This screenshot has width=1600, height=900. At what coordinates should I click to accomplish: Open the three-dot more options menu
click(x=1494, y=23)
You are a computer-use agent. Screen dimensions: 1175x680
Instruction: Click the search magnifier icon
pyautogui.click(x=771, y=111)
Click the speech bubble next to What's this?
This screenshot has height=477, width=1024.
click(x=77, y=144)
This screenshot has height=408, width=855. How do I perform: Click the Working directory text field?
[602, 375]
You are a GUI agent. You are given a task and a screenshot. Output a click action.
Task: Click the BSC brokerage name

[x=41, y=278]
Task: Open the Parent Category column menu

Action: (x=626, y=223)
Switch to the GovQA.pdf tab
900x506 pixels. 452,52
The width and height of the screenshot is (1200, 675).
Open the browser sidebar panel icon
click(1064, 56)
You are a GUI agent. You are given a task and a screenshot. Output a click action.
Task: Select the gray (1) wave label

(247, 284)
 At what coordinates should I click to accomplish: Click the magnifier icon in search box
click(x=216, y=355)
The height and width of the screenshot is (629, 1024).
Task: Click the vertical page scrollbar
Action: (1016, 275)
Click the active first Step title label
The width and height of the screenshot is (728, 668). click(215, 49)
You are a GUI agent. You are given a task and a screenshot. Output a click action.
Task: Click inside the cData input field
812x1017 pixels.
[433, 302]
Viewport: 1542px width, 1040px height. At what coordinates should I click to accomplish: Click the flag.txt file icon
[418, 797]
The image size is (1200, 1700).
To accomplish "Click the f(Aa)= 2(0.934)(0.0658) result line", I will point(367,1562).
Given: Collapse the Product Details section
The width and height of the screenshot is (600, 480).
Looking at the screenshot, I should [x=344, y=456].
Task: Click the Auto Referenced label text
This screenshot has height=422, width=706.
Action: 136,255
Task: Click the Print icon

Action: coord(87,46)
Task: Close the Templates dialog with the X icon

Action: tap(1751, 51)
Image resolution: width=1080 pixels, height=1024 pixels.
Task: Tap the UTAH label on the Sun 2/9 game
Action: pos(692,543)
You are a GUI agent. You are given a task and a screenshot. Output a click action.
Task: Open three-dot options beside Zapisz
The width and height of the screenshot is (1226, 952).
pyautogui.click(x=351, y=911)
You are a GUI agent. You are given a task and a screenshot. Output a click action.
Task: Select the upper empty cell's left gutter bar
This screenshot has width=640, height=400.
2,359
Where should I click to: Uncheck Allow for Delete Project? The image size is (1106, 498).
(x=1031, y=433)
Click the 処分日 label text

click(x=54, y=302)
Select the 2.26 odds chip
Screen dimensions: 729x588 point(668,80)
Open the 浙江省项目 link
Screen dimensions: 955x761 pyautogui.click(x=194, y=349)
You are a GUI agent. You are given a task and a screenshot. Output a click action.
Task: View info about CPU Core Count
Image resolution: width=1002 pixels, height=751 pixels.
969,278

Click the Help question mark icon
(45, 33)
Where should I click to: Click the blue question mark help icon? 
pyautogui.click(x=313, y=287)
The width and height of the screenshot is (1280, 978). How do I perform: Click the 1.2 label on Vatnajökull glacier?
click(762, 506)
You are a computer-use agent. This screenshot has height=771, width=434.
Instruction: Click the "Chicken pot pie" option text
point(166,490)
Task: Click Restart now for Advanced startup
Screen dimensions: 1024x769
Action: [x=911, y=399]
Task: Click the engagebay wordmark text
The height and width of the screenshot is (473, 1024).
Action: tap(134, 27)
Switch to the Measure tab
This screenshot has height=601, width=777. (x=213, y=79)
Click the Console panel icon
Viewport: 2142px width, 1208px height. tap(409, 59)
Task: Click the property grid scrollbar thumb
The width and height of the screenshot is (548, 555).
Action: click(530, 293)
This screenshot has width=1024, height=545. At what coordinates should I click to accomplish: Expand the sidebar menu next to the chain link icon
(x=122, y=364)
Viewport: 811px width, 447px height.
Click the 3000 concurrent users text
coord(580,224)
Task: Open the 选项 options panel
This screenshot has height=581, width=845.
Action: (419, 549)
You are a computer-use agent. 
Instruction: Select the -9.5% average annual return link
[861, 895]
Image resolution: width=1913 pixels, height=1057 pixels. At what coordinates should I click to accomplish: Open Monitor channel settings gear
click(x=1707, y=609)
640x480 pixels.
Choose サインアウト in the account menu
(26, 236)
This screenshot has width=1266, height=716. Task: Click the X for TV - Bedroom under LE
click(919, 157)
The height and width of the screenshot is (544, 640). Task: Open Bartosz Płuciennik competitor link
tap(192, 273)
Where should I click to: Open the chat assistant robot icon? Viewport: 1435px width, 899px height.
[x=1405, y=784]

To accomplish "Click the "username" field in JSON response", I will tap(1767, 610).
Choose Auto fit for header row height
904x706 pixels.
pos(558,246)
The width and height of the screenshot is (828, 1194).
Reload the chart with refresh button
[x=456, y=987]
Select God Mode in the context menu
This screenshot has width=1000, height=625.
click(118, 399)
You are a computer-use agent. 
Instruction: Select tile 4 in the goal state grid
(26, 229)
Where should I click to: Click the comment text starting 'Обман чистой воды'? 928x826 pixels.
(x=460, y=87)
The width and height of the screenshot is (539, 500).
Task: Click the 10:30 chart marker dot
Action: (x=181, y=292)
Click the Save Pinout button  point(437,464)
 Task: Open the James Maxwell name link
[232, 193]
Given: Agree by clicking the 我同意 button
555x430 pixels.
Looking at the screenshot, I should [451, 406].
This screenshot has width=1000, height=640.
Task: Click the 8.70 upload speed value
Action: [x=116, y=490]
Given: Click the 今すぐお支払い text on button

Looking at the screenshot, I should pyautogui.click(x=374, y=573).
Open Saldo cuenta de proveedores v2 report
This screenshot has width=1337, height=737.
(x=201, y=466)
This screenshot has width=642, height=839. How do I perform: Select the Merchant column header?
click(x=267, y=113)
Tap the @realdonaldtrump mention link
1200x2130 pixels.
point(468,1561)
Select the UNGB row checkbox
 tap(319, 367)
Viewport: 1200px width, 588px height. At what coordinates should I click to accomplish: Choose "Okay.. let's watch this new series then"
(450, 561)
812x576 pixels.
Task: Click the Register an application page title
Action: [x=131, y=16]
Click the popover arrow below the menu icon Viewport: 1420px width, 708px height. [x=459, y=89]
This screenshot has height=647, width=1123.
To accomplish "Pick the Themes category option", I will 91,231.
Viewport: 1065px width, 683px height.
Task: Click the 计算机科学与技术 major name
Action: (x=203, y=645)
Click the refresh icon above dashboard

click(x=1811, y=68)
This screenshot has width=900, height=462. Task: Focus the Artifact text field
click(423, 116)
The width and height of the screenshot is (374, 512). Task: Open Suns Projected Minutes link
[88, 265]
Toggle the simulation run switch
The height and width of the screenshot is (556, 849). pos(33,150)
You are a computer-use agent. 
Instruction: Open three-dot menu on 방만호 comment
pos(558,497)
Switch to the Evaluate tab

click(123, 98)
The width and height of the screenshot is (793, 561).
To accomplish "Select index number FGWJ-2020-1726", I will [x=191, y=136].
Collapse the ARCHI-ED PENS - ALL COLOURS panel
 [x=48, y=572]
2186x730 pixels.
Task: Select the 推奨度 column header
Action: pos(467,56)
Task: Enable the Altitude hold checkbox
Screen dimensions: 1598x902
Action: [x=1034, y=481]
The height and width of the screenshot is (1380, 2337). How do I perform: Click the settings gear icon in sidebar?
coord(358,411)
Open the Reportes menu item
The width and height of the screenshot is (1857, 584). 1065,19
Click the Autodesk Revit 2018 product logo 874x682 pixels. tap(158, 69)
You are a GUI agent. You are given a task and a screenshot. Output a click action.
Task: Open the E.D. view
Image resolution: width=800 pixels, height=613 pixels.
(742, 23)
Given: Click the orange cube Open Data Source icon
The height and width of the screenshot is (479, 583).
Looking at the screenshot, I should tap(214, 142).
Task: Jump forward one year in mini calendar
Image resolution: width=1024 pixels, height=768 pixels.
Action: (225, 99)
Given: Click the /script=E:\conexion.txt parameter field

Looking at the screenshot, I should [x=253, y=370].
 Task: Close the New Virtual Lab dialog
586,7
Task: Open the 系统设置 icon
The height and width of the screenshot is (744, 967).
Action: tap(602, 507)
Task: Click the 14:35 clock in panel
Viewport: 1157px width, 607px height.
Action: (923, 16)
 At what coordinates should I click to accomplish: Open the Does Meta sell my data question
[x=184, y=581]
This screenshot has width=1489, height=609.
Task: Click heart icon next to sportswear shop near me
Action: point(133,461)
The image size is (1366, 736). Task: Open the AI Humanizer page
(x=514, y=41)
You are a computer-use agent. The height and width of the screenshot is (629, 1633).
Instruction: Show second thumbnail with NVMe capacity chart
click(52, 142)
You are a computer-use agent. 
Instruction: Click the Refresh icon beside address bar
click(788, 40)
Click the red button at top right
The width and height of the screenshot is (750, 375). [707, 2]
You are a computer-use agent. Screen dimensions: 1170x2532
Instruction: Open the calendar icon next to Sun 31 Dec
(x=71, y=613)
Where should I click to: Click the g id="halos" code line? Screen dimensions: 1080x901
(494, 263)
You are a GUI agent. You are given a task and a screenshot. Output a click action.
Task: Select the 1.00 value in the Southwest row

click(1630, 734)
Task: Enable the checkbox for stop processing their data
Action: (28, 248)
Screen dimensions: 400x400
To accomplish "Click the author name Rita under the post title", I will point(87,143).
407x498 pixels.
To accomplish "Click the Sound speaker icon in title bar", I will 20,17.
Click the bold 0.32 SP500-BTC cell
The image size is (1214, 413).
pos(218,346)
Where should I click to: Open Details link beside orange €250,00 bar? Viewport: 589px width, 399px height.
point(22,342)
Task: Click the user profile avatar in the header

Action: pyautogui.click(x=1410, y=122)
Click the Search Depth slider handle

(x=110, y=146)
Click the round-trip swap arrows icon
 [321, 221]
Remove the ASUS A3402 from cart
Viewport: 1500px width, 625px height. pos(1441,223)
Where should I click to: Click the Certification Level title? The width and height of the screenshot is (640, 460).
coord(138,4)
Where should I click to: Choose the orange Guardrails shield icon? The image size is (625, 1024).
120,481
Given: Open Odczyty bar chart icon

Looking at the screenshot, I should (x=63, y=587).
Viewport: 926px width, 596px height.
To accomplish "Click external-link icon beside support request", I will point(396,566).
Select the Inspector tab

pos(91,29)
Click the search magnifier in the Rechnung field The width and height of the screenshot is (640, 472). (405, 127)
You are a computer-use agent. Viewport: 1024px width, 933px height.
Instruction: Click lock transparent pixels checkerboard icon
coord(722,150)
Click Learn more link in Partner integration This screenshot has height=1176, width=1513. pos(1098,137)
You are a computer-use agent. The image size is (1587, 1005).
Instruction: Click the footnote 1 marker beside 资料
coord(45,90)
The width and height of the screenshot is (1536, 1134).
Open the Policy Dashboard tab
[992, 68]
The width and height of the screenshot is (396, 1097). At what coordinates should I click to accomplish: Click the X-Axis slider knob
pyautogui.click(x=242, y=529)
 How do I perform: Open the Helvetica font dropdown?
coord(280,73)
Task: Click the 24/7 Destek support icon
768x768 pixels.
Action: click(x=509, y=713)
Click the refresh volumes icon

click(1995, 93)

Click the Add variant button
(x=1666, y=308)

====

As listed above, the lines from the line with "Viewport: 926px width, 596px height." to the line with "You are a computer-use agent. Viewport: 1024px" are to be echoed exactly, with both ends included and nothing added.

Viewport: 926px width, 596px height.
To accomplish "Click external-link icon beside support request", I will point(396,566).
Select the Inspector tab

pos(91,29)
Click the search magnifier in the Rechnung field The width and height of the screenshot is (640, 472). (405, 127)
You are a computer-use agent. Viewport: 1024px width, 933px height.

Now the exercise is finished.